Music
His output consists almost entirely of church music, including many parody Masses on models by composers such as Josquin Desprez, Jean Mouton and Thomas Crécquillon. His earlier work is solidly imitative in the manner of Gombert, but his later music shows the influence of Lassus in its freer textures and bold dissonances, and of the Venetians in his double choir pieces.
The fifth part of Pietro Giovanelli’s “Novus Thesaurus musicus” (Venice, 1568), a unique collection of some 250 “Motets of state” in Latin for Austrian princes of the imperial house of Habsburg, contains three by his hand for his employer, Maximilian II. His fame rests mainly on the publication by Antonio Gardano in Venice in 1562 of his motets, which use various styles, from Gombert’s trough-imitation to Lassus’ expressive syllabic motets, or even a combination such as his antiphon for All Saints, “O quam gloriosum est regnum”, a 4. The same Giovanelli’s part 4 contains no less then 8 versions by his hand of the “Salve Regina”, melismatic jubilant music for Our lady in 4, 5, 6 or 8 parts.
His (late) works for double choir testify to the influence of Venetian composers.
Life
Vaet was born in southern Flanders around Kortrijk (Courtraie), probably Harelbeke.
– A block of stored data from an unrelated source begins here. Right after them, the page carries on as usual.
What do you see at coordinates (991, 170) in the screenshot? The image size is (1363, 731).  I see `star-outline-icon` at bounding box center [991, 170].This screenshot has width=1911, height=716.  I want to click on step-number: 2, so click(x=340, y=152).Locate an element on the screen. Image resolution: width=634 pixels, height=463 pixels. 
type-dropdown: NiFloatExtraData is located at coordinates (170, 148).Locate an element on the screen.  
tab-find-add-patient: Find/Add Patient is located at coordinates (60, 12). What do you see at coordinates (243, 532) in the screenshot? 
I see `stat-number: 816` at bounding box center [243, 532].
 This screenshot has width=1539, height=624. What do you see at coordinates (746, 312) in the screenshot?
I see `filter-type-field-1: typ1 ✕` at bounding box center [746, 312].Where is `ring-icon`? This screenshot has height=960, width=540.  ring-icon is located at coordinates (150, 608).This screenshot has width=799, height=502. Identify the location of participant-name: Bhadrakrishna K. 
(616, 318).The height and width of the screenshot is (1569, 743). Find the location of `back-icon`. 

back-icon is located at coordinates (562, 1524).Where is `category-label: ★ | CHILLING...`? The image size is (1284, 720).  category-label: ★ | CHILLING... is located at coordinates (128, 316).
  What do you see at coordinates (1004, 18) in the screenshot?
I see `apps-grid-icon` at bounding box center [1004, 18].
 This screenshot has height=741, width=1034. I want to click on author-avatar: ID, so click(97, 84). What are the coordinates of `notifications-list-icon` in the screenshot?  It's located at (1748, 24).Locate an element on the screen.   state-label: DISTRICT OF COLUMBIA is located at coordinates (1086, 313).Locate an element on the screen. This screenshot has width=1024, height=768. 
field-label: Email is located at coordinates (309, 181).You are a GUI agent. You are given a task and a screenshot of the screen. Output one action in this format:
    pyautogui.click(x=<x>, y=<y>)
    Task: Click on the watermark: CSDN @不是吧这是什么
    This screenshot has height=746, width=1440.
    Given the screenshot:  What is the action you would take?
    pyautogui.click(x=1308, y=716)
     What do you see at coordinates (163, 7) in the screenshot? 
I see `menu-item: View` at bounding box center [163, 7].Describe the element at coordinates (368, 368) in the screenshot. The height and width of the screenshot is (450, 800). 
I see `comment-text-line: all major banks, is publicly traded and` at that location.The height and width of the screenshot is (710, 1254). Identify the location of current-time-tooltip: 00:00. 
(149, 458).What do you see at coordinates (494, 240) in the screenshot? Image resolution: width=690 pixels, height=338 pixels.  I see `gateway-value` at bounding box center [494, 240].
In 1543–46 he was a chorister in Kortrijk’s Our Lady church, in 1547 he studied at Louvain university. From 1550 he sang at the court of Habsburg emperor Charles V at Prague (in the now Czech kingdom of Bohemia), and in 1554 he obtained the nomination that dominated his carreer: Kapellmeister of the Austrian archduke Maximilian, who in 1564 succeeded his father as Holy Roman Emperor. Vaet died in Vienna, the imperial capital, in 1567.
(Contribution is mainly based on prof. Ignace Bossuyt’s book "De Vlaamse Polyfonie".)